Europe’s New Protectionists
Op-ed published in The Wall Street Journal Europe on May 20, 2011.
Tuesday marked the entry into force of the European Union’s tariff on imports of Chinese coated fine paper, a type of glossy paper used for magazines and brochures. The duty is the EU’s first ever aimed at punishing the granting of industrial subsidies, which the Chinese government uses through various channels to benefit its domestic producers.
China’s protectionist practices are due reason for concern, not just for Europe. But Europe’s foray into antisubsidy tariffs serves as a grim parable for how barriers to free trade, far from making markets “fairer,” serve only to beget further barriers and higher prices for consumers.
Antisubsidy duties, also known as countervailing duties, have been touted as innovative and somehow different from conventional antidumping duties.
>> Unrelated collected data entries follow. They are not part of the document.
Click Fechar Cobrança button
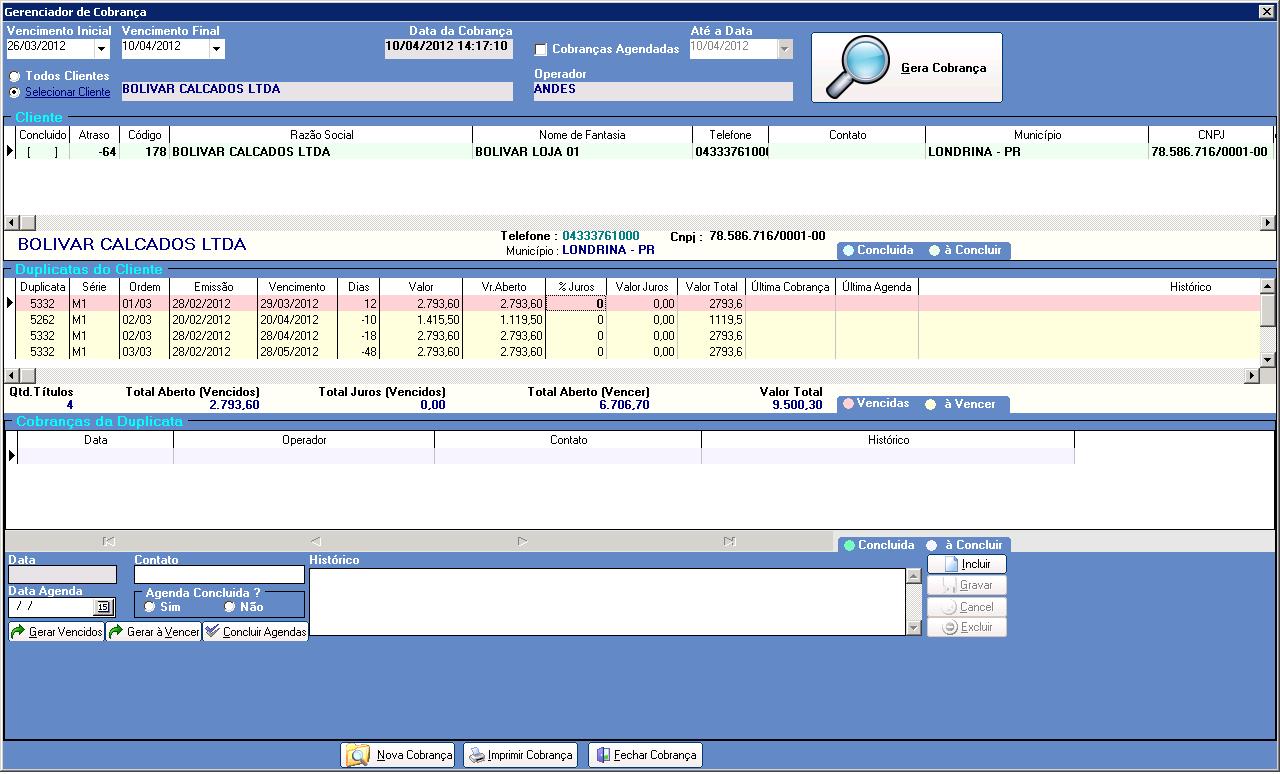The image size is (1280, 774). click(x=645, y=755)
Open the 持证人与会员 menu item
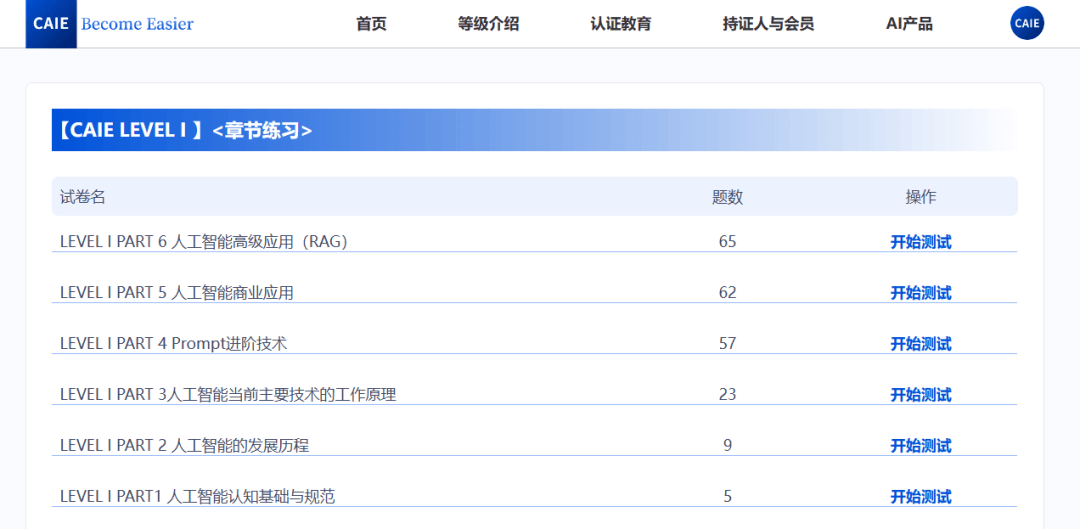The width and height of the screenshot is (1080, 529). pos(768,24)
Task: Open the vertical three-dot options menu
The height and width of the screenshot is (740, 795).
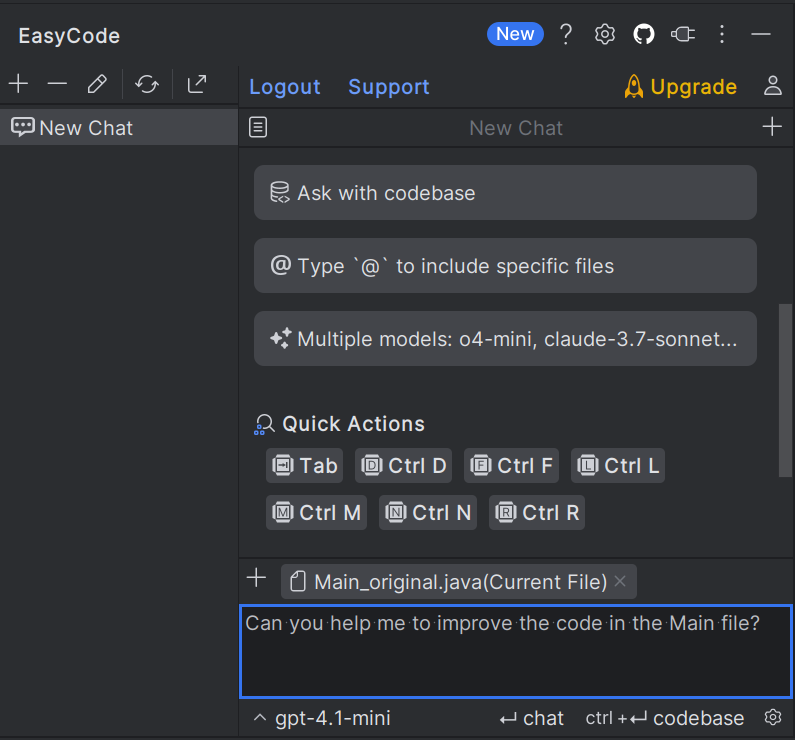Action: (x=722, y=34)
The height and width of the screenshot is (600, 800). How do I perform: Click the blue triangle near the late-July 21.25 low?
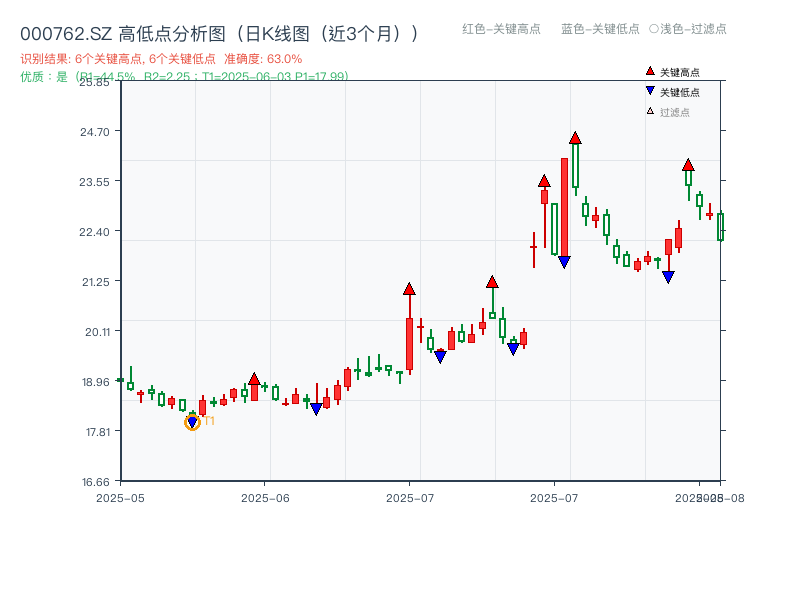[x=668, y=276]
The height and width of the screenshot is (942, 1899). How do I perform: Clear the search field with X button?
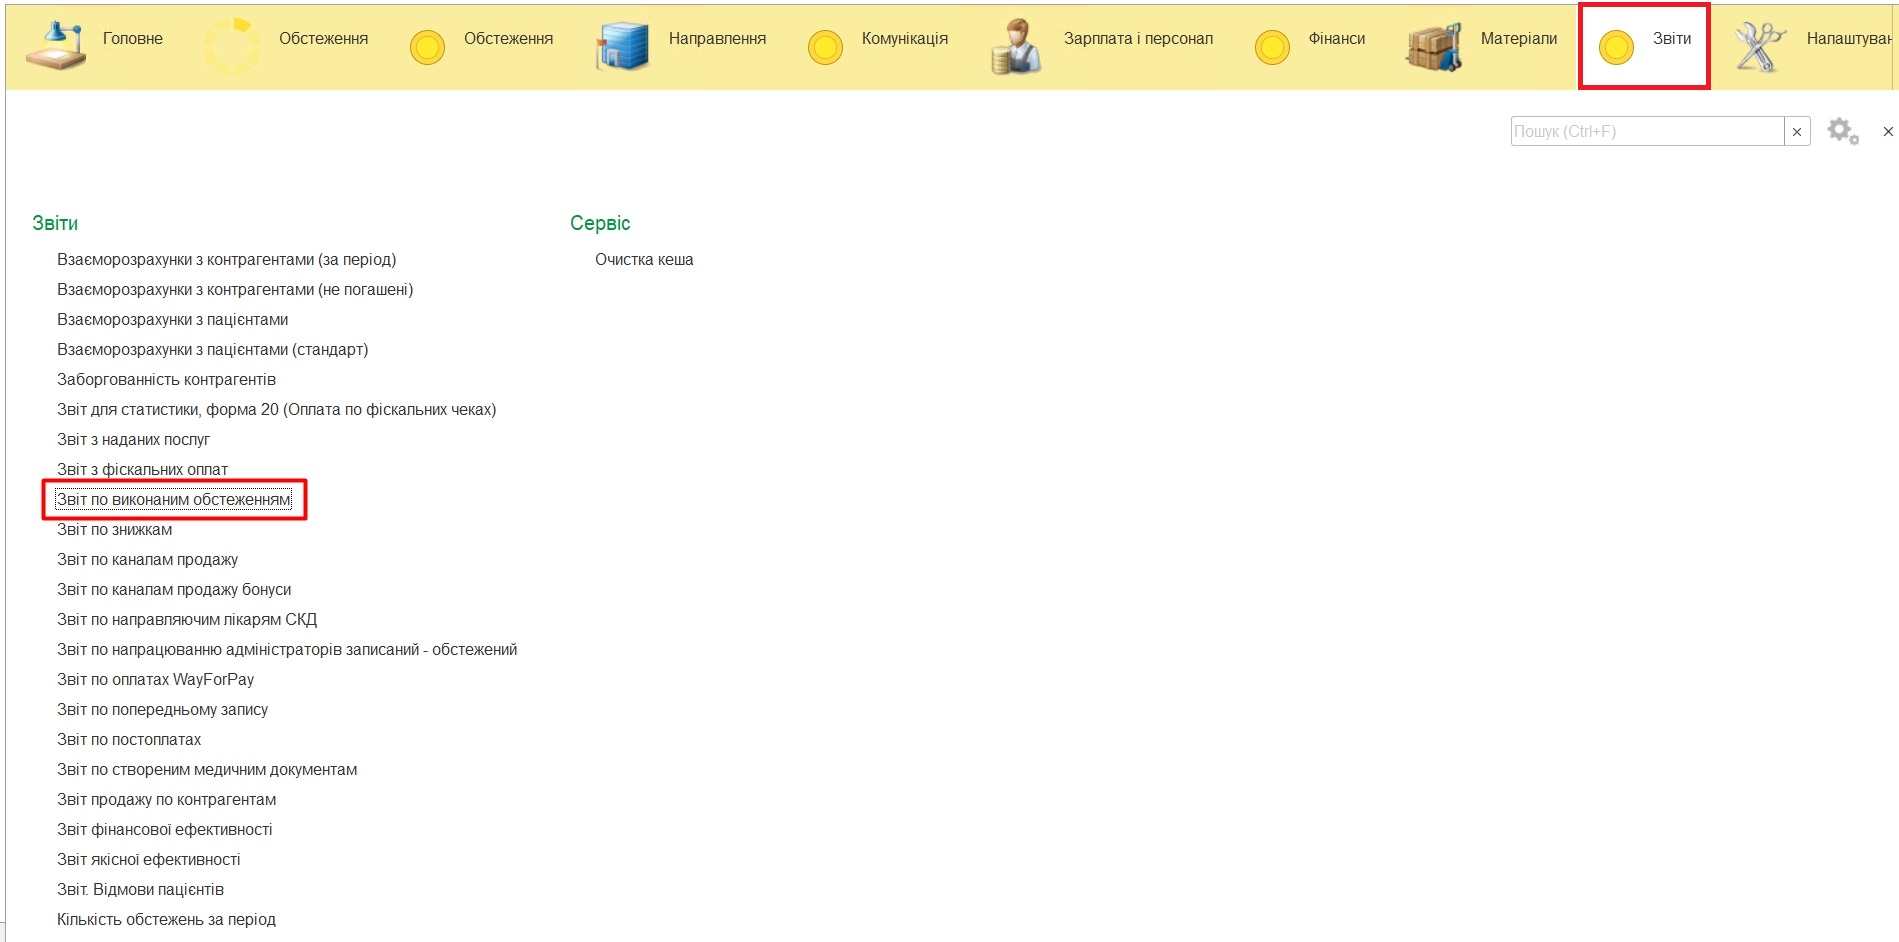click(x=1797, y=132)
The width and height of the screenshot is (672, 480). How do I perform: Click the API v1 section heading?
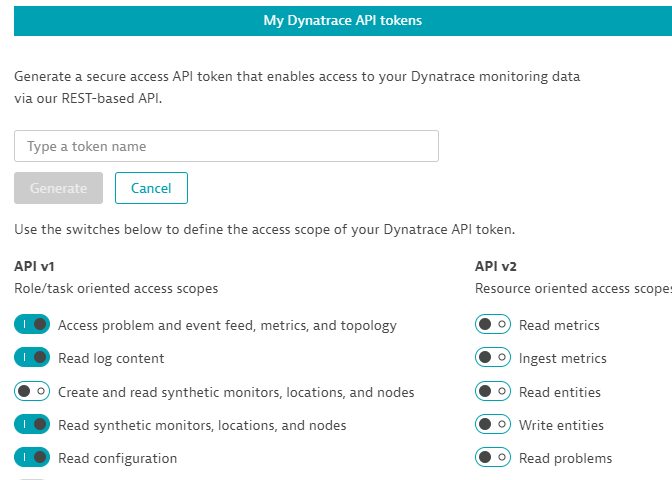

Make no mistake: Both are cut from the same cloth. That an antisubsidy tariff is a retaliatory move against another country’s protectionism does not make the tariff any less protectionist on its own merits. China’s government may hand out cheap loans, tax incentives and other unfair goodies to Chinese producers, but the proper response from Europe does not involve distorting price signals even further with sweeteners of its own.
The antisubsidy and the antidumping tariffs do not look so different, moreover, when comparing their economic effects. Both, in the name of protecting the interests of a few paper producers, will punish European consumers and importers of paper, as well as those manufacturers who have moved some of their production offshore.
The back-story here is depressingly familiar. Producers, facing dwindling market share, seek to limit competition via legal barriers to entry. Europe’s paper industry today is indeed in a weak state. Chinese paper manufacturers increased their market share within the European Union to 4% from 1% between 2006-09. European firms’ production volume and market share have deteriorated during over the past few years.
In defense of the new tariff, the European Commission emphasizes that “producers were not in the position to increase their sales prices to a level that would have profitability rates necessary for long term viability.” The tariff, in the commission’s estimation, will make it possible for a declining industry to increase its prices and restore profitability in the short term.
But at what cost? China has become the EU’s second most important trading partner behind the U.S., and the EU’s biggest source of imports by far. The EU’s open market has been a large contributor to China’s export-led growth. Because of higher input costs, EU producers have long been at a disadvantage compared to Asian firms in the production of raw materials and low-skilled manufacturing products. That has been the basic motive behind the EU’s antidumping duties on Chinese goods ranging from chemicals, bicycles and textiles.
There is something self-righteous about the EU’s condemnation of China for subsidizing its own industries. The EU itself has a long history of bestowing subsidies upon industries that it deems strategic, so it is probably not in the best position to pass judgment on countries that may well have taken cues from Europe’s past actions. But such is the nature of barriers to trade; once walls come up on one side, it’s never long before the other side takes to the same bad habits.
A complaint about the paper tariff will almost certainly be brought before the World Trade Organization. A similar case involving American paper producers has been in consultation since 2007, and the ruling there will bear substantially on how a complaint about the European duty would be treated. It is not farfetched to believe that China may gets its way here; some kinds of subsidies are difficult to classify as illegal under WTO rules. That would be victory of a sort, if it forces countervailing duties to be retracted in the U.S. and Europe. But it would still leave the tangle of domestic subsidies, both in China and in the West, to be undone before trade can be truly free and fair.
Cécile Philippe is director of the Institut économique Molinari.